King James Authorized

1568 Bishop's Bible

Do Anglicans have an ‘official’ bible for family, pew, and pulpit use? This was a question posed a while ago with no quick answer.  The term “Authorized” involves a number of particulars. First, ‘authorized’ refers to the 1604 Hampton Court Conference whereupon King James wished there be a CofE text to rival the Geneva Bible. The Geneva bible could be obtained cheaply and was portable, having both footnotes and cross references which promoted presbyterian doctrine, bound together with Calvin’s catechism. It thus found its way quickly into English households. The intent of King James, so to speak, was to purge England of such non-Anglican domestic ‘study bibles’ (including the 1582 Douay-Rheims). King James also recognized the incompleteness of the Elizabeth’s translation under AB Parker.

Secondly, ‘authorized’ indicates liberty to print. The  King reserved a monopoly on publishing, the seal of England allowing privileged material to be legally printed and circulated. Eventually, the KJV supplanted earlier pulpit use translations,  namely the Bishop’s Bible, because universities ceased publication of the older black letter books.

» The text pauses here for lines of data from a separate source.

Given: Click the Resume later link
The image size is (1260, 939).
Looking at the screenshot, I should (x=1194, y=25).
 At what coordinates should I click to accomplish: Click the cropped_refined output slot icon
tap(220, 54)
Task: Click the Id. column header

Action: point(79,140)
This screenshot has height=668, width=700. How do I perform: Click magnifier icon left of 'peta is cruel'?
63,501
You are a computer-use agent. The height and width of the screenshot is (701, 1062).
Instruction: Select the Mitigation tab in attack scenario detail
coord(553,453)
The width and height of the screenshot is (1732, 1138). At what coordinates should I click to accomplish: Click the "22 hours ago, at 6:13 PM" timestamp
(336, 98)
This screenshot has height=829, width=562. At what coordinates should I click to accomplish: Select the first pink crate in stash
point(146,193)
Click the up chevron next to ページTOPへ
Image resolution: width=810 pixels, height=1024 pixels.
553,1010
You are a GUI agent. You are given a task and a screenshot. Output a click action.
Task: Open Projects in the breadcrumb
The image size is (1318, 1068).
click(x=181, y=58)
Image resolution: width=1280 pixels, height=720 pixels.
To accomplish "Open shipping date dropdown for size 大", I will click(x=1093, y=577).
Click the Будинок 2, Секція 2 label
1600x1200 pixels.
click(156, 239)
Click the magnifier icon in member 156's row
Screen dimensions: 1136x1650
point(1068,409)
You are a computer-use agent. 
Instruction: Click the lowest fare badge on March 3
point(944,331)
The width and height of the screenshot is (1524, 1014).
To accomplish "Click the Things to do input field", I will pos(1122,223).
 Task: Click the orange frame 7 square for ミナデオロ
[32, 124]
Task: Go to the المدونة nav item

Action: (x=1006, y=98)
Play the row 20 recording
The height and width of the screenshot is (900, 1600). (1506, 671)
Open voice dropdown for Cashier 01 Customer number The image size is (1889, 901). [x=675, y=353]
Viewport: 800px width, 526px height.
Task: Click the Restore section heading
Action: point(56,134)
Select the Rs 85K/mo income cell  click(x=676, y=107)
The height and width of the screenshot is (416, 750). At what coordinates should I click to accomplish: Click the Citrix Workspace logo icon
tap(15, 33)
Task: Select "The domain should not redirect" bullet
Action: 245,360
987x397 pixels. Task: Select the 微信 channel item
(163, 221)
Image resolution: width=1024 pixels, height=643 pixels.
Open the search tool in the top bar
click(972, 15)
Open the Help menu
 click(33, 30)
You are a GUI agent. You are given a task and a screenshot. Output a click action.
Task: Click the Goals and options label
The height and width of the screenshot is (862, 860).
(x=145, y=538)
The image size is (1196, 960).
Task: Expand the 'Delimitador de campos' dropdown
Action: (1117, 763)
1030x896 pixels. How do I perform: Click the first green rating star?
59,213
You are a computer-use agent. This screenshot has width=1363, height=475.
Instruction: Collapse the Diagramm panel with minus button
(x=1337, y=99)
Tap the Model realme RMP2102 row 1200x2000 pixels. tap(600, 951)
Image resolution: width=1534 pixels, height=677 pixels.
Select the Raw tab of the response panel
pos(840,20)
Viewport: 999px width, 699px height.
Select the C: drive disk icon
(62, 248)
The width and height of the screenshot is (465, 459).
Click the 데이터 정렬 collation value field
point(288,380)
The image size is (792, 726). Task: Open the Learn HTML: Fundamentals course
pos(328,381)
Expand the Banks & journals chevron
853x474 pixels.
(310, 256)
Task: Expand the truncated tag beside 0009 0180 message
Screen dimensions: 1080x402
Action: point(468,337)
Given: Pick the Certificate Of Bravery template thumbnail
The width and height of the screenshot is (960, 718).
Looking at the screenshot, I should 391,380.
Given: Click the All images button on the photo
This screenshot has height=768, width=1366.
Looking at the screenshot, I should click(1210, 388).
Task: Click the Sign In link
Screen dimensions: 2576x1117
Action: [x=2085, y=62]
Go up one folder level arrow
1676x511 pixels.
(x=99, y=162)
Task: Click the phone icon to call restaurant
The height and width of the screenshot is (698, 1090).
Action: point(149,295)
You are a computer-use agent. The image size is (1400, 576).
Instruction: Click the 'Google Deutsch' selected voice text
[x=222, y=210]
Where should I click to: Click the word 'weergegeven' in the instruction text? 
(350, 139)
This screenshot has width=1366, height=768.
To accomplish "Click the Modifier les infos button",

The KJV is based upon the 1568 Bishop’s Bible. The Bishop’s Bible, in turn, is a kind of compilation of the 1560 Geneva and 1538 Great Bibles. The Geneva Bible was the design of Marian exiles in Switzerland (Wittingham and Gilby with Coverdale helping) while the Great Bible was borne from collated work of William Tyndale. Tyndale wrote a vernacular of the New and Old Testament in English (and was burnt for it). Coverdale then inserted a Psalter while smoothing over differences Tyndayle vs. the Vulgate, thereby somewhat securing a continuity of text between medieval Catholicism to reformed Anglicanism.

Otherwise known as “the Chained Bible”, the Great Bible, not unlike other reformation bibles of the time, was bound with the 1536 Ten Articles and a Preface written by Cranmer. The Great Bible is the first of a series of ‘authorized’ bibles appointed for pulpit readings. The Henrican Injunctions required the Book to be accessible in a  ‘convenient place within the church’, i.e., outside the chancel, for the people.  Articles were included inside and read periodically during worship. When Elizabeth commissioned the 1568 Bishop’s book, the Ten Articles briefly continued but then was soon replaced by the Queen’s Eleven. In 1563 the Act of Uniformity finally incorporated the Thirty-Nine.  Inclusions of Articles into the appointed Bibles of both Henry and Elizabeth served to catechize England, and was not unlike Geneva or Wittenburg types which included confessions and/or catechisms. Also interesting was the BCP calendar published at the beginning of the KJ, demonstrating the interlocking nature of the Bible, Prayer Book, and Articles.

Curiously enough, until the restoration, the only bible version officially appointed in public worship was the Bishop’s Bible. The 1604 Convocation regularized the Bishop’s Book as sole translation not only for pulpit readings and lectern display but BCP text as well. Meanwhile, through all BCP revisions, the Coverdale’s Psalter persisted (as  it was well-suited for chanting). Upon the Restoration, the 1662 Act of Uniformity replaced the Bishop’s Book with the 1611 KJV by way of the new BCP, and King James has remained the official text for church-use ever since. Meanwhile, the Bishop’s Bible, a.k.a. the “the voluminous book” as called by Laudian disciplinarians, gradually fell to disuse given cessation of publishing prevented replacement.  Geneva declined as well– in part to the KJV’s excellency of prose, scholarly foundations, as well as example in church usage– the KJV becoming the domestic book of English-speaking Christians.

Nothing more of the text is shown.